Бродский пришел озабоченный, загорелый, возбужденный. Читал новые стихи. Если заглянуть в собрание сочинений, то можно увидеть, что летом 1965 года были написаны "Одной поэтессе", "В деревне Бог живет не по углам...", "Колокольчик звенит", "Два часа в резервуаре". Его картавинка едва слышна в бытовой речи, но при чтении стихов она перестает прятаться, звучит почти самозабвенно.
В какой-то момент он отвел меня в сторону и спросил, свободен ли я завтра.
— Для тебя — всегда.
Он сказал, что ему нужно срочно лететь в Москву. Не соглашусь ли я поехать с ним в аэропорт? Он не уверен, что ему — с его меченым паспортом — продадут билет.
— Тебе нельзя лететь в Москву, — сказал я. — У тебя разрешение только на поездку в Ленинград.
— "Можно-нельзя" сейчас не имеют значения. Некоторые так называемые друзья сообщили, что моя так называемая подруга в Москве. И сообщили, с кем. Так что придется лететь.
(Позже про это в стихах: "...моя невеста / третий год за меня — ни с места. / Правды сам черт из нее не выбьет, / но сама она — там, где выпьет".)
Я вижу, что уговаривать его бесполезно. И соглашаюсь. Почем знать — может быть, и проскочит. Мы уже знаем, что полицейская машина не так уж всевидяща. Да и зачем мы ей нужны? Горстка молодых людей. Надежно отгороженная от читателя цензорами, редакторами, парторгами. Пусть себе декламируют друг другу на своих коммунальных кухнях, на лестничных площадках, в электричках.
И вот утро следующего дня. Бродский позвонил около восьми.
— Выезжаю...
— Хорошо. Я буду около парадной.
Мы не называем имен, не называем улиц. Мастера конспирации, ученики Джеймса Бонда. Но при этом есть и ирония к себе, и опаска — не впасть бы в многозначительную важность. Тоже мне, государственные преступники. Смешно.

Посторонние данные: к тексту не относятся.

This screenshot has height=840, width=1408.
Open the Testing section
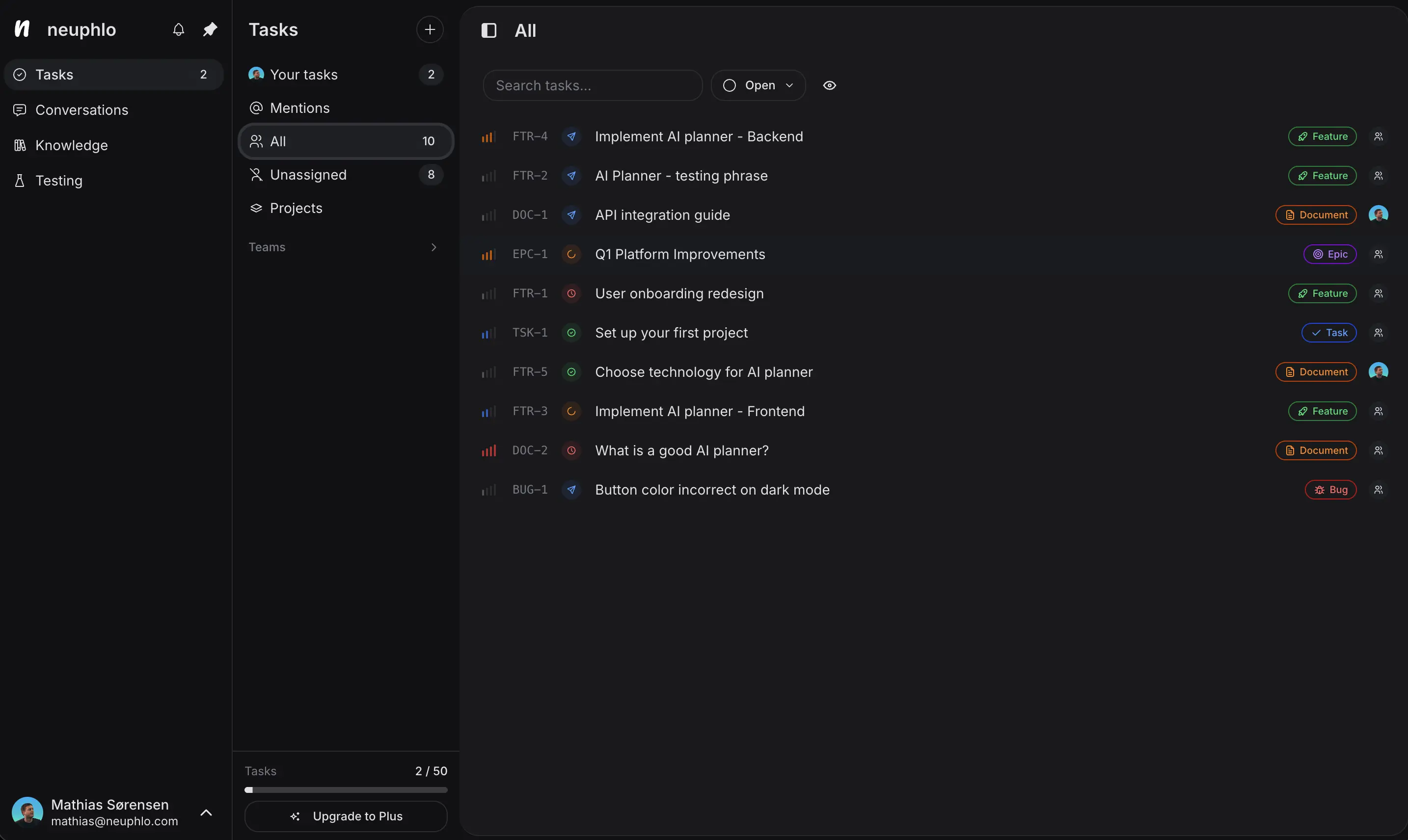[x=59, y=180]
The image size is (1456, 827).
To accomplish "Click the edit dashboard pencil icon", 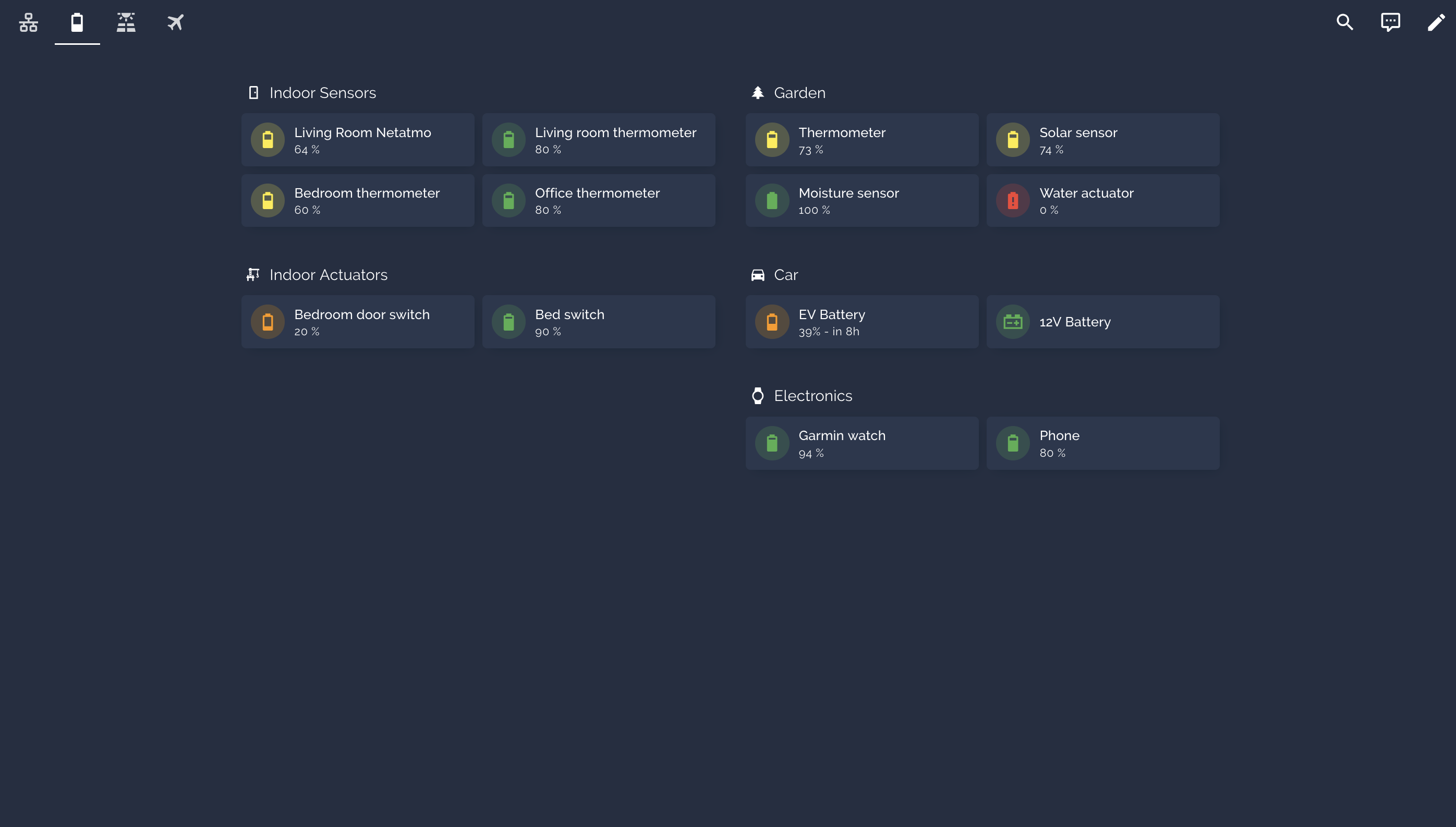I will 1436,23.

Новенькое солнце блестит на диабазе Разъезжей, новенькие цветочки бобов алеют на прутьях нашего балкона.
За последние три года это стало спасительной привычкой. Оказывается, всякую пустую паузу жизни можно заполнить стихами. Долгий проезд в трамвае, стояние в очереди, лекцию о международном положении. "Шествие" я перепечатывал для друзей раз пять ("Эрика" берет четыре копии) и помню его наизусть большими кусками. Чем эти строчки так завораживали нас? Откуда текло в горло почти физическое наслаждение — произносить их вслух, бормотать себе под нос? Тайна, загадка — и до сих пор, после всех умных книг и статей о лауреате Нобелевской премии 1987 года.
Дом Бродского — угол Литейного и Рылеева. Мой — угол Разъезжей и Правды. Такси появляется минут через десять. Он открывает мне дверцу изнутри. Сажусь. Едем. Выезжаем на Лиговский проспект.
Нет дневника — и я не могу вспомнить, пытался ли я отговаривать его во время поездки. Скорее всего — нет. Едем — и едем. Там видно будет. Тихо переговариваемся. О чем? Наверное, как всегда: колеблем старые литературные троны, водружаем новые. Бродский в разговоре — как путник в лесу, который откуда-то знает, что все старые тропинки — обман. И нужно ломиться через чащу напролом. И напряженно вглядываться в сумрак впереди. Искать неясный просвет.
Дневника не было, но записная книжка была всегда. И какие-то задевавшие меня разговоры там застревали. (Ведь необязательно указывать имя собеседника.) Русские разговоры, как известно, лучше всего цветут в тюрьме и ссылке. Когда мы с Гординым навестили Бродского в ссылке в деревне Норенская, у нас на разговоры было три дня и две ночи. И он изголодался по ним. Но как раз в эти дни у него разболелся зуб. А ближайший врач — за тридцать километров. То есть недоступен. Когда боль накатывала очень сильно, он вскакивал, выбегал из избы, кружил некоторое время в осеннем мраке, потом возвращался и подхватывал с оборванной фразы.